Ultimo tema illustrato dall’azienda è stato quello delle “vulnerabilità soggettive”. Attraverso l’applicazione del metodo standard ufficiale WHODAS 2.0, dell’Organizzazione Mondiale della Sanità, l’azienda intende introdurre un approccio integrato per valutare le vulnerabilità soggettive, ambientali e organizzative, utilizzando anche le risposte fornite direttamente dalla persona con l’obiettivo di fare emergere non solo la valutazione oggettiva della funzionalità lavorativa, ma anche la valutazione delle limitazioni dell’attività e delle restrizioni sperimentate e vissute dalla persona stessa, indipendentemente da una diagnosi medica. Lo scopo dichiarato è quello di individuare aree di fragilità e predisporre le conseguenti misure di tutela. L’idea aziendale è quella di partire con un test pilota portato avanti su base volontaria (e con consenso informato scritto e revocabile anche successivamente) da 100 colleghi/e. La platea di riferimento (con potenziale vulnerabilità soggettiva) è di circa 5300 persone individuate fra i beneficiari della Legge 68/99, della Legge 102 e della Legge 104. Il processo sarà strettamente attenzionato dai Medici Competenti Territoriali (MCT) che già nella fase di ingaggio contatteranno a distanza e somministreranno un questionario, e successivamente da un team aziendale multidisciplinare, composto da Medico Territorialmente Competente, Medicina del Lavoro, Disability Manager e preposto e, a seconda dei casi, da altre funzioni aziendali ritenute competenti, per la definizione delle misure necessarie che verranno proposte dalla Gestione HR al lavoratore/alla lavoratrice, per essere condivise.

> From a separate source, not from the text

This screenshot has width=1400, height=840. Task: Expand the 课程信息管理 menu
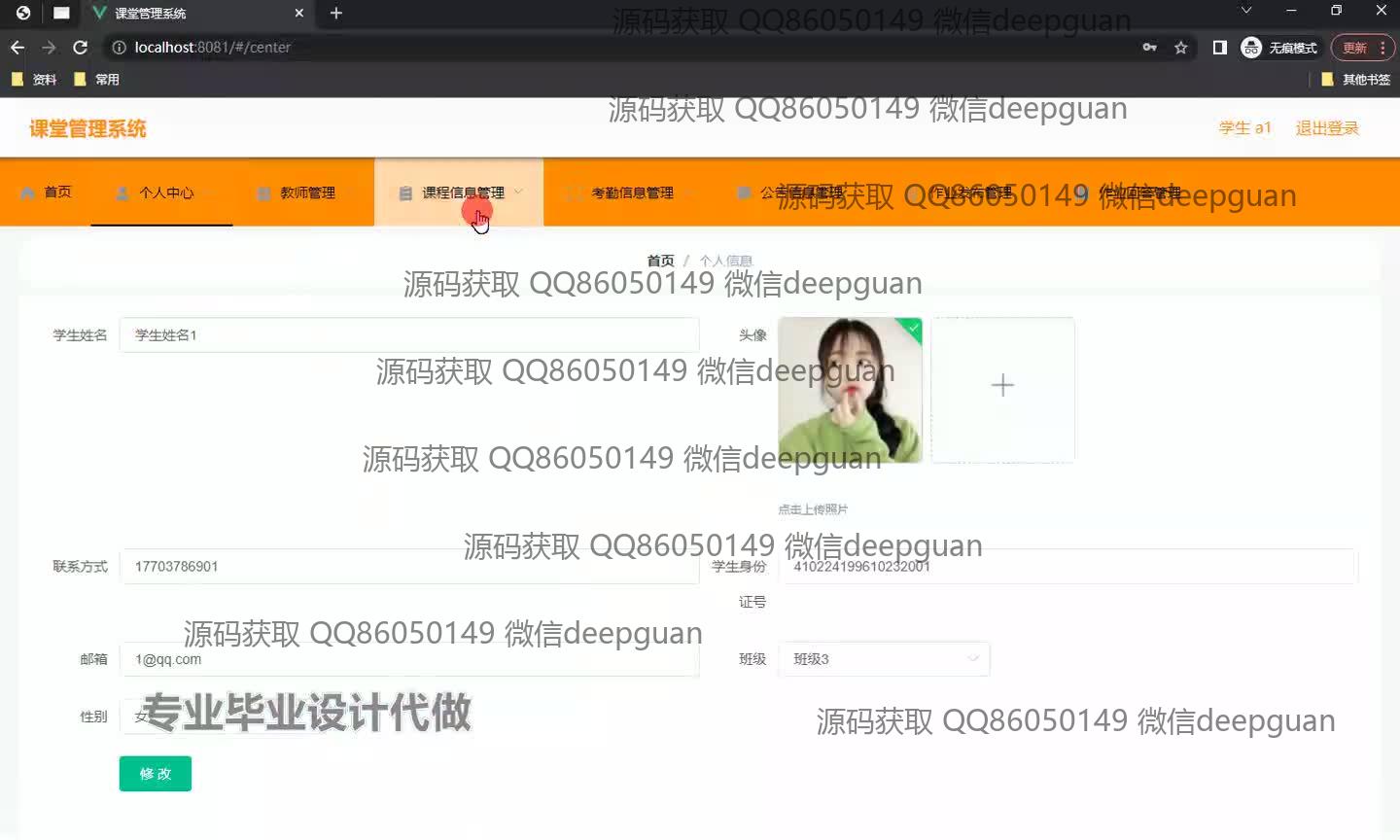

Il progetto aziendale, sicuramente di impatto non indifferente anche per i numeri della platea individuata, si pone un obiettivo condivisibile in quanto volto a migliorare il benessere lavorativo in un mondo che cambia velocemente, attraverso il coinvolgimento diretto del personale, l’analisi dei bisogni e la loro gestione anche con “accomodamenti ragionevoli” da monitorare nel tempo.

La fase che stiamo vivendo, di forte trasformazione del lavoro, con modelli organizzativi incentrati sull’innovazione tecnologica e digitale, rende sempre più necessaria l’attenzione alle tematiche di prevenzione per la tutela della salute di colleghe e colleghi, da attuarsi integrando la piena attuazione delle previsioni del Testo Unico sulla Salute e Sicurezza (D. Lgs. 81/2008) anche con progetti mirati che possano contribuire a renderne più efficace il rispetto e l’applicazione.

Le problematiche psico-fisiche rivenienti dal “nuovo modo di lavorare”, a partire da quelle muscolo scheletriche, le nuove forme di stress (tecnostress, workaholism, etc.) che si aggiungono a quelle già da più tempo presenti nell’ambito dello “stress lavoro correlato”, colpiscono sempre più ampie fasce di lavoratrici e di lavoratori, in primis chi è più fragile e vulnerabile, e richiedono un’azione sempre più puntuale sia in termini di prevenzione che di concreto supporto di tutela in tutte le fasi della vita lavorativa per rispondere alle difficoltà e ai bisogni emergenti (sia di tipo fisico/ambientale che formativo).

In questo contesto il ruolo dei Rappresentanti dei Lavoratori per la Sicurezza (RLS), il loro coinvolgimento attivo sia nelle fasi di valutazione dei rischi che nella realizzazione della prevenzione e tutela della salute in azienda è di fondamentale importanza e deve trovare sempre maggior attuazione.

Pensiamo, come Fisac Cgil, che non lasciare sole le persone rispetto a un contesto lavorativo che pone situazioni e sfide sempre nuove e dunque richiede più ampie tutele, sia primario obiettivo; parimenti siamo sempre a disposizione di colleghe e colleghi per offrire loro la massima assistenza e anche per accompagnarli al miglior utilizzo dei nuovi strumenti di supporto e inclusione messi a disposizione.